Valhalla Legends Archive

Programming => General Programming => C/C++ Programming => Topic started by: MoNksBaNe_Agahnim on March 26, 2004, 01:35 PM

Title: u_long
Post by: MoNksBaNe_Agahnim on March 26, 2004, 01:35 PM
I have seen this before as a reserved word, mainly in bnet bots...

example
u_long u_flags

What is u_long exactly defining the variable u_flags as?
Title: Re:u_long
Post by: K on March 26, 2004, 01:45 PM
Quote from: MoNksBaNe_Agahnim on March 26, 2004, 01:35 PM
I have seen this before as a reserved word, mainly in bnet bots...

example
u_long u_flags

What is u_long exactly defining the variable u_flags as?

probably

typedef unsigned long u_long;
Title: Re:u_long
Post by: iago on March 26, 2004, 01:46 PM
I would assume it's unsigned long.
Title: Re:u_long
Post by: MoNksBaNe_Agahnim on March 27, 2004, 12:22 PM
what exactly does unsigned/signed mean?
Title: Re:u_long
Post by: Adron on March 27, 2004, 12:37 PM
Quote from: MoNksBaNe_Agahnim on March 27, 2004, 12:22 PM
what exactly does unsigned/signed mean?

An unsigned 32-bit integer uses 32 bits to represent the amount. It can take any integer value from 0 to 4294967295.

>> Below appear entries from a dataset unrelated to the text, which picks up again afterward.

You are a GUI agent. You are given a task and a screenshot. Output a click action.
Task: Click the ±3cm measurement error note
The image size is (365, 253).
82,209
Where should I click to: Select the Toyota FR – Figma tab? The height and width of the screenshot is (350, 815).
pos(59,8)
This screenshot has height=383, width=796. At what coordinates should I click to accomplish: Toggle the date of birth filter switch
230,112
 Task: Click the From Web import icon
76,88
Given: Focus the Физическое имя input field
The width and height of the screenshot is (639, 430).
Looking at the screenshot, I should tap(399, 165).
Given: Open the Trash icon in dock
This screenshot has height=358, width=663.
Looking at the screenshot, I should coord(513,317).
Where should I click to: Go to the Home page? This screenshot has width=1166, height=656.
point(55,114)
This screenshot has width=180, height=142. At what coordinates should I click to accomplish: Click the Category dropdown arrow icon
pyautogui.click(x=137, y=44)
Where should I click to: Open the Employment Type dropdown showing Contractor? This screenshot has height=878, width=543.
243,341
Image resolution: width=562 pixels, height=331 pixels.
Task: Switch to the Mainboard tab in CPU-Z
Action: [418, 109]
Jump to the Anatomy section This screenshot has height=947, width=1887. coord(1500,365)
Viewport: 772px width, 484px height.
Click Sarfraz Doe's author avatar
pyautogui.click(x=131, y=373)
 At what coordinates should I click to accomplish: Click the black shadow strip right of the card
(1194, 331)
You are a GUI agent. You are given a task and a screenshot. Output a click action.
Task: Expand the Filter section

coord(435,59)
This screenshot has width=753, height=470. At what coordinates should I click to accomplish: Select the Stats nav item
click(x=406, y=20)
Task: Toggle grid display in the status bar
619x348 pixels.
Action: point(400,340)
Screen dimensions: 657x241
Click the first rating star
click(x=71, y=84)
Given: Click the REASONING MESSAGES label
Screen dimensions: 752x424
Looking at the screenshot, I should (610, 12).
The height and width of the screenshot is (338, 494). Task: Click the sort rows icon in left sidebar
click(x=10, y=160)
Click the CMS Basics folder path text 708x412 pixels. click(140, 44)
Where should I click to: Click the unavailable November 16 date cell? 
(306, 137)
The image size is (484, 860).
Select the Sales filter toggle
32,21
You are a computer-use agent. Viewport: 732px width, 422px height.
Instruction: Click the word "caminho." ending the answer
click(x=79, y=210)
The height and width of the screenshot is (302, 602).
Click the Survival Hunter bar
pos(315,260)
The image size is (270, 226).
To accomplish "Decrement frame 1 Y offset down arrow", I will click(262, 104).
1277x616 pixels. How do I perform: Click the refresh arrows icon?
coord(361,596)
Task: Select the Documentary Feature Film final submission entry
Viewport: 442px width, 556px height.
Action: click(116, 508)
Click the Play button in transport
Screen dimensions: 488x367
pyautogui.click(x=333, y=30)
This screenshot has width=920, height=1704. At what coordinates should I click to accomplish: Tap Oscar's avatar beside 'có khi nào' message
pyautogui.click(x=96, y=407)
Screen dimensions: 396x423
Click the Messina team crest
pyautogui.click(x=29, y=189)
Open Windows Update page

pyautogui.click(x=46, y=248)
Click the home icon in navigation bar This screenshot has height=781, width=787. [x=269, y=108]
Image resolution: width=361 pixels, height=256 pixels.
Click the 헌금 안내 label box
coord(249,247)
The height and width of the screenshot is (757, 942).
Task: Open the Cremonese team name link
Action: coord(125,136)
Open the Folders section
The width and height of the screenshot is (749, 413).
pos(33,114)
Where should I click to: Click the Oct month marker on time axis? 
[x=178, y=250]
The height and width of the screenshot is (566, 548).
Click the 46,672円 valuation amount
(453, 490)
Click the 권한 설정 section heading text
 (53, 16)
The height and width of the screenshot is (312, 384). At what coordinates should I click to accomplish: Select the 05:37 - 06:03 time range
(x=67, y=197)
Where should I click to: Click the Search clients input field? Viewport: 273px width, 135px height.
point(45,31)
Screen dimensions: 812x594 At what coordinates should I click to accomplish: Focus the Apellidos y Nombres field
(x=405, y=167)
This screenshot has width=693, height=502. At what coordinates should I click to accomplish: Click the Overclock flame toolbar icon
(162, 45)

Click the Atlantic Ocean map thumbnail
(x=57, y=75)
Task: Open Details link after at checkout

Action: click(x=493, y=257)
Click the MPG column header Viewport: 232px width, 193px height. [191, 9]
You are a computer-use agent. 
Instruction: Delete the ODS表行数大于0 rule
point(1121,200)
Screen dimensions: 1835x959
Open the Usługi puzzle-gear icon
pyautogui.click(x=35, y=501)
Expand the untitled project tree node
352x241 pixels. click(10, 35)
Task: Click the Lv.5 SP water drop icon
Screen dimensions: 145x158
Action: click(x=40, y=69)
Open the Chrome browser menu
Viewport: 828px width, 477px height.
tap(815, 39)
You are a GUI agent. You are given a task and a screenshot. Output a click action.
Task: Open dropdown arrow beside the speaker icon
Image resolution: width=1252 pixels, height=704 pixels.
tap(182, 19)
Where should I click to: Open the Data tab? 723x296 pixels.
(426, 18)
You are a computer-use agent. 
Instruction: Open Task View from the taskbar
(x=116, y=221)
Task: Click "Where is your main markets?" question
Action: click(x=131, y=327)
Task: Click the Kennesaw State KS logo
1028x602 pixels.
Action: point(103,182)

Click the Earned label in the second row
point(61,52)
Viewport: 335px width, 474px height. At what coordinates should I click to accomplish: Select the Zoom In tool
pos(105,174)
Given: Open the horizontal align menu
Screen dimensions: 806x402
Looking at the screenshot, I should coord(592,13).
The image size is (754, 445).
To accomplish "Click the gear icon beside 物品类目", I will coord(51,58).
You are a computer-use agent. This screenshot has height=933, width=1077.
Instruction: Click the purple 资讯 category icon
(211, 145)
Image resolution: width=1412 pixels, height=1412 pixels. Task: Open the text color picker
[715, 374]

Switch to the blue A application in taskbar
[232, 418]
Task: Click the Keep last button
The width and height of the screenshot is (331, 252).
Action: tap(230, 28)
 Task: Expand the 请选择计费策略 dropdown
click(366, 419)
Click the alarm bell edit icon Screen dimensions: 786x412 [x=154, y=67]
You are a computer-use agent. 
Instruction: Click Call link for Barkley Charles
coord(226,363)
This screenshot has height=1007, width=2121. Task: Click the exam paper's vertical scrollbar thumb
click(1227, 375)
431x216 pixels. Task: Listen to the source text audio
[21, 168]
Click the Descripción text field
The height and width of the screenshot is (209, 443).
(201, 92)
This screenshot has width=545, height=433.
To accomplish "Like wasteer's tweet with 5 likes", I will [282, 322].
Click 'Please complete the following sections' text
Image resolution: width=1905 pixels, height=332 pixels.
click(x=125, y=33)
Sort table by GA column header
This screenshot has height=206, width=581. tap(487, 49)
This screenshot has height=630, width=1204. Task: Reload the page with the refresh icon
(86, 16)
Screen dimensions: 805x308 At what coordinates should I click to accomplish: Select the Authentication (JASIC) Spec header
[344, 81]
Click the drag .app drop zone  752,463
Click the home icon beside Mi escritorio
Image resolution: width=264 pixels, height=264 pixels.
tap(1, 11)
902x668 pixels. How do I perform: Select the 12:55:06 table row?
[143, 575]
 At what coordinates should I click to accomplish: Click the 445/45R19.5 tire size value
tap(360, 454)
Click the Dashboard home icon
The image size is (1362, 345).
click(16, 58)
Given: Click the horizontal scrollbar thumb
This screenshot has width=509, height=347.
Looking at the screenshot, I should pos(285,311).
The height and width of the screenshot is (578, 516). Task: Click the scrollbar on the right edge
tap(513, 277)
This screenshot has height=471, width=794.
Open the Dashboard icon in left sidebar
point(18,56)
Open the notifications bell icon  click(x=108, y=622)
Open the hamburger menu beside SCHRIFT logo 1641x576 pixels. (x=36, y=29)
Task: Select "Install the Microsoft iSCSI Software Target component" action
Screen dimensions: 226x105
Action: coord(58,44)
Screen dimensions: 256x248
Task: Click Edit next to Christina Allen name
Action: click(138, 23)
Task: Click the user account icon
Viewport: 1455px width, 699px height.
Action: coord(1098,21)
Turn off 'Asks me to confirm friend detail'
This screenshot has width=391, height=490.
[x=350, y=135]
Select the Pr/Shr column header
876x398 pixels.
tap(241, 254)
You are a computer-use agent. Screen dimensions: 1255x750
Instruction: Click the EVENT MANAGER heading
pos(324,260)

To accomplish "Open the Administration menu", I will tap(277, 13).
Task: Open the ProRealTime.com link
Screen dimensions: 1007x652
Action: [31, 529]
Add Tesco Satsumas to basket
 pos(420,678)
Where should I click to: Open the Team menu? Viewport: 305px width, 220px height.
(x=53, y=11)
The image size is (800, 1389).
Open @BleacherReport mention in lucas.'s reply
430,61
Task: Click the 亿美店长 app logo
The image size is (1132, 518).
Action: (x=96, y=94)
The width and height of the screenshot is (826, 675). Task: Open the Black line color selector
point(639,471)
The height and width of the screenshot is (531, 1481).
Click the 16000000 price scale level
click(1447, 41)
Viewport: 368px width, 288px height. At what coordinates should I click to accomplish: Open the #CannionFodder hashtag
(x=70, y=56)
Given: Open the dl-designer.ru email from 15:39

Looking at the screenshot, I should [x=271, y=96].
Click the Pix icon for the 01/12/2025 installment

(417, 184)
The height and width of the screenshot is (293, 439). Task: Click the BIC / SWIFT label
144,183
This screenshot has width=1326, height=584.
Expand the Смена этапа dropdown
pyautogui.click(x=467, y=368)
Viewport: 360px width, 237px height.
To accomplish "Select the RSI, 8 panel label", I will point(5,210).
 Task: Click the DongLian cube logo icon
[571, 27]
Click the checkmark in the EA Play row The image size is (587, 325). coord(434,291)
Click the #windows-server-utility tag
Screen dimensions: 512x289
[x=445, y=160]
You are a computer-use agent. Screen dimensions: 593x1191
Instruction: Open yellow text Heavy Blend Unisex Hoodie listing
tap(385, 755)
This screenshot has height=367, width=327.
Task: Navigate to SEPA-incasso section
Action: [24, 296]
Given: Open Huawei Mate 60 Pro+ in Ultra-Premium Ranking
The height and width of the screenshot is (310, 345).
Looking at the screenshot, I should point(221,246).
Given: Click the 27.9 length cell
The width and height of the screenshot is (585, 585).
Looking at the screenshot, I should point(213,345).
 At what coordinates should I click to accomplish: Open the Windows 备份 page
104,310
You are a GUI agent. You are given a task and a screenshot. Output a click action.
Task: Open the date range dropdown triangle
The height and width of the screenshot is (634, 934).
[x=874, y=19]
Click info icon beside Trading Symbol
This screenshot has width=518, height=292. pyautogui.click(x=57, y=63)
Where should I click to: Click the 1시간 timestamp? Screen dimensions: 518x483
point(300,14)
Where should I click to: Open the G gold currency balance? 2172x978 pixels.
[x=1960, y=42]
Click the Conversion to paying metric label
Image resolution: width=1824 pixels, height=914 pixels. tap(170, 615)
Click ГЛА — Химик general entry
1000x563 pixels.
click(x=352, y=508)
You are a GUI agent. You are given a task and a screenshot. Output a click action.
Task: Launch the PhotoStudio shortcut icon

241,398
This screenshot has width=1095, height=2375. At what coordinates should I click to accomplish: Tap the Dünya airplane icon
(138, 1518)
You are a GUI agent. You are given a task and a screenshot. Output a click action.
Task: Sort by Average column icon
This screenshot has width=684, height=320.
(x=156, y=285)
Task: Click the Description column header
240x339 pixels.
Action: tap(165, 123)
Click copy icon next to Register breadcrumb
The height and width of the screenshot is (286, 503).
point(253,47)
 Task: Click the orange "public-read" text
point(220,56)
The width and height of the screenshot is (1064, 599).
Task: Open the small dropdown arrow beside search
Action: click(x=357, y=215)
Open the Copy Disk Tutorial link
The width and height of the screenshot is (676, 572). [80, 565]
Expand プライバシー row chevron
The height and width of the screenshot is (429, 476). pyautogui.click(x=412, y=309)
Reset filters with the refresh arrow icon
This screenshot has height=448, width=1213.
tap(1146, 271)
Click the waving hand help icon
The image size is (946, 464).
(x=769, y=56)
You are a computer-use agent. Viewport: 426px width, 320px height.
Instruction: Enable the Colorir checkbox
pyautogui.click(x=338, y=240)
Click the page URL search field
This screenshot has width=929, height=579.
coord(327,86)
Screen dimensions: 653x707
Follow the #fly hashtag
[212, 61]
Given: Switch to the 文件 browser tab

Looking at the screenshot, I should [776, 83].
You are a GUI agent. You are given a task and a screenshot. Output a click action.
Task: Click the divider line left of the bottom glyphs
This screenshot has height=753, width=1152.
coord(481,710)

A signed 32-bit integer uses 31 bits to represent the amount and 1 bit to represent the sign. It can take any integer value from -2147483648 to 2147483647.


Example; 3-bit integer:

The left-most bit is the sign in a signed integer, so all values where that bit is 1 are negative.


binary unsigned signed
000     0        0
001     1        1
010     2        2
011     3        3
100    4        -4
101    5        -3
110    6        -2
111    7        -1


Title: Re:u_long
Post by: Maddox on March 29, 2004, 08:55 PM
Signed integers are represented by two's complement. That is the inversion of the bits + 1.

For example
unsigned int a = 96;
printf("%d %d\n", a, ~a + 1);

Outputs: 96 -96
Title: Re:u_long
Post by: MrRaza on March 30, 2004, 01:00 AM
what does the '~' do?
Title: Re:u_long
Post by: Yoni on March 30, 2004, 01:07 AM
~ is bitwise NOT - it complements each bit in the parameter. (0 becomes 1, 1 becomes 0.)